Aloha Airlines
wants permanent
pension freeze
The company will seek today to force
concessions on one of its unions
Aloha Airlines, which is seeking court-imposed concessions on its mechanics and inspectors, disclosed in a bankruptcy filing yesterday that it needs to freeze the pensions of several of its unions permanently.
The company will ask Bankruptcy Judge Robert Faris today to enforce a 10 percent pay cut, permit the outsourcing of heavy-machinery operations and allow a permanent pension freeze on the airline's unit of the International Association of Machinists and Aerospace Workers District 142. The union's members last week rejected a "final" contract offer from Aloha after earlier voting down two tentative agreements.
Aloha initially had sought to freeze the mechanics' pension permanently, then changed its position to a two-year freeze to reach an agreement with the union. The airline said it is again seeking a permanent freeze because fuel prices continue to rise and investors are requiring it to freeze the pensions.
IAM District 142 represents about 250 workers at Aloha.

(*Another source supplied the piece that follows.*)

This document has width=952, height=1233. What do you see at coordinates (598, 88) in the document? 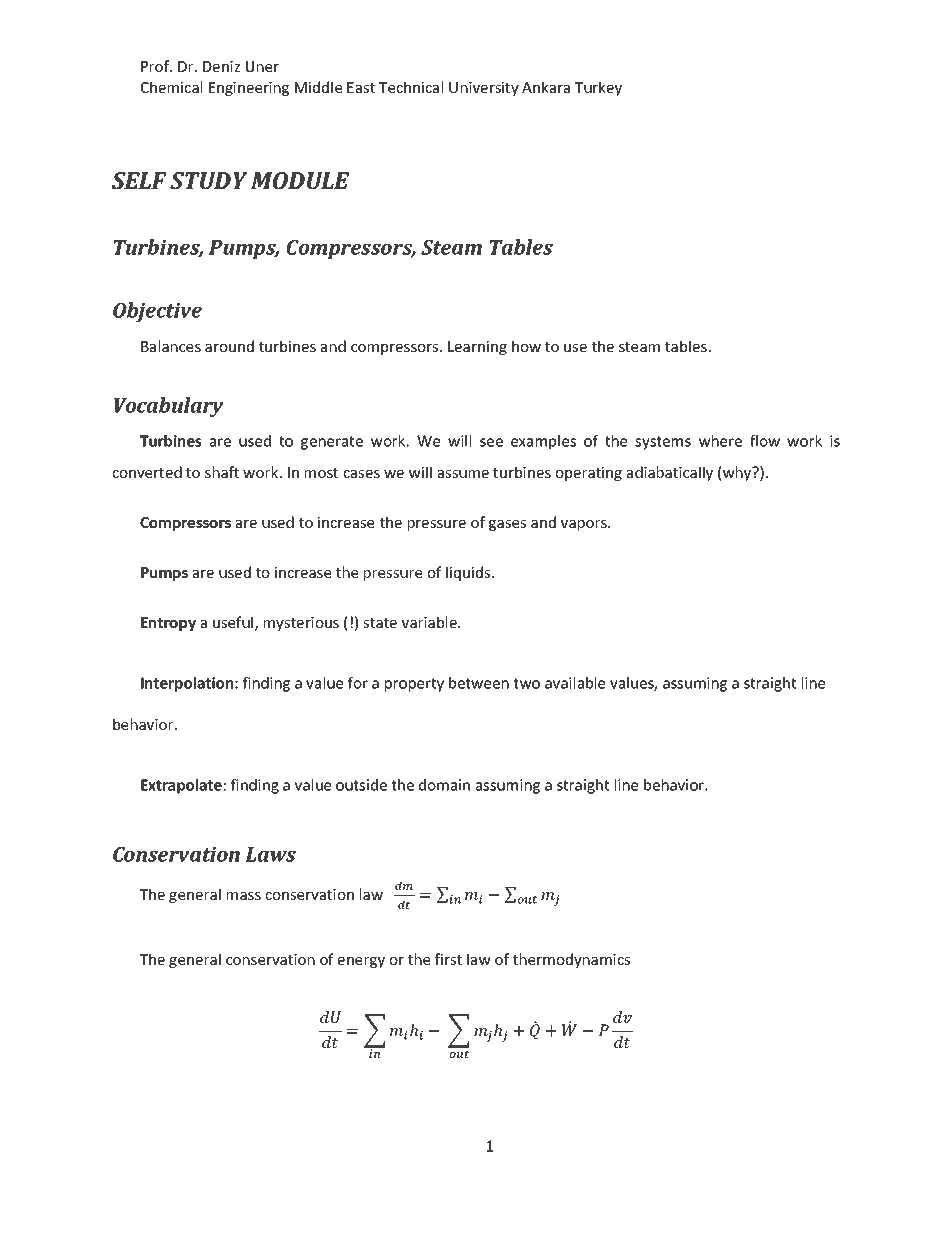
I see `Turkey` at bounding box center [598, 88].
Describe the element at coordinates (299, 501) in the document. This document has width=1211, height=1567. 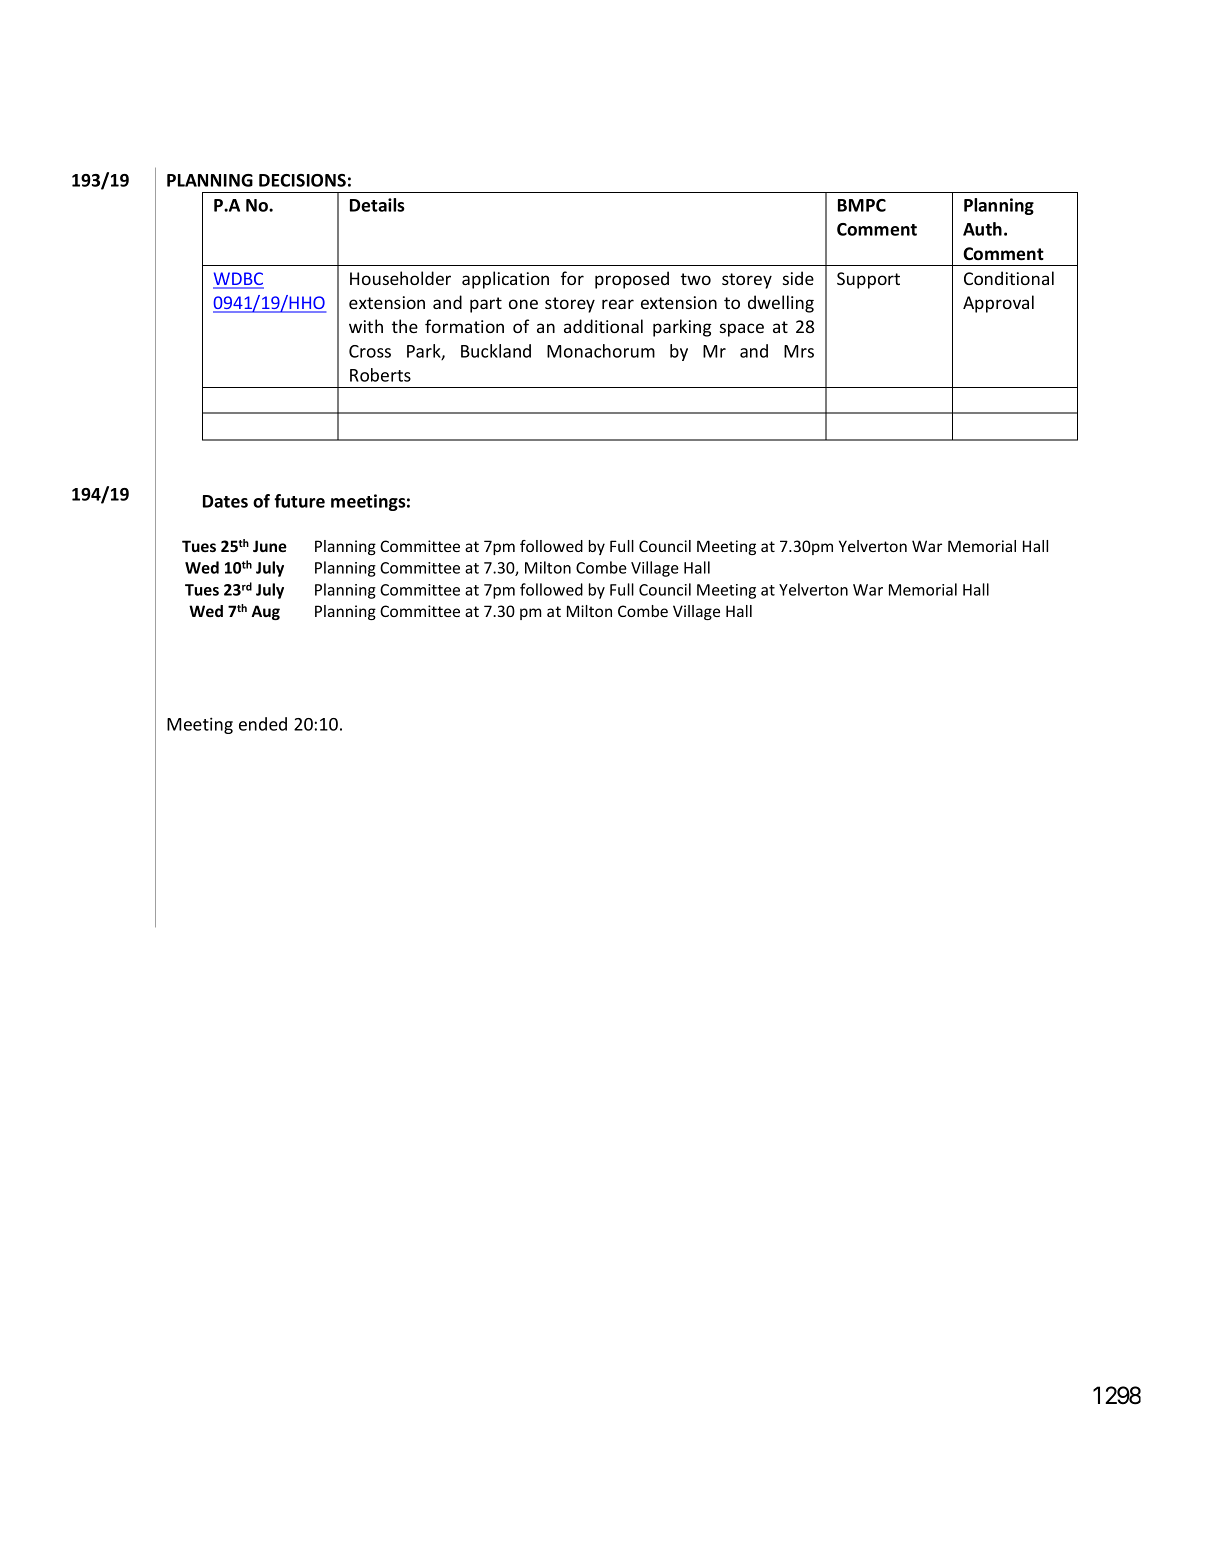
I see `future` at that location.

The airline said freezing the union's defined-benefit plan will save Aloha $1.5 million in contributions for 2005 and 2006. Aloha also said it will seek permanent freezes on the Air Line Pilots Association; the Transport Workers Union, which represents dispatchers; and the unit of the IAM that represents clerical workers. Aloha said it would propose a defined-contribution plan, such as a 401(k), to have in addition to the frozen pension plans. Aloha's flight attendants already have a defined-contribution plan.
MatlinPatterson Global Opportunities Partners II LP, which recently withdrew its $65 million financing package for the airline, considered two-year pension freezes to be inadequate and wanted a permanent pension freeze, Aloha's filing said.
In March, Faris allowed the company to impose a 10 percent pay cut on the mechanics and inspectors until today but rejected the airline's request to extend the pay cuts through July 31. Faris also temporarily turned down Aloha's outsourcing and pension plan requests.
The mechanics claim that Aloha has engaged in bad-faith bargaining, sought a disproportionate share of concessions from the IAM mechanics, and failed to establish that the changes to its contract are necessary.
Aloha said it cannot achieve the cost savings it has projected without the mechanics' concessions and that its financial targets need to be met as a condition of its financing package with Goldman Sachs Credit Partners LP and Ableco Finance LLC, which each are providing $32.5 million to Aloha.
The IAM said it wants to continue negotiating with the company and that the airline has changed its position on important issues. Aloha argued that it is not bound to its tentative agreements and that circumstances have changed.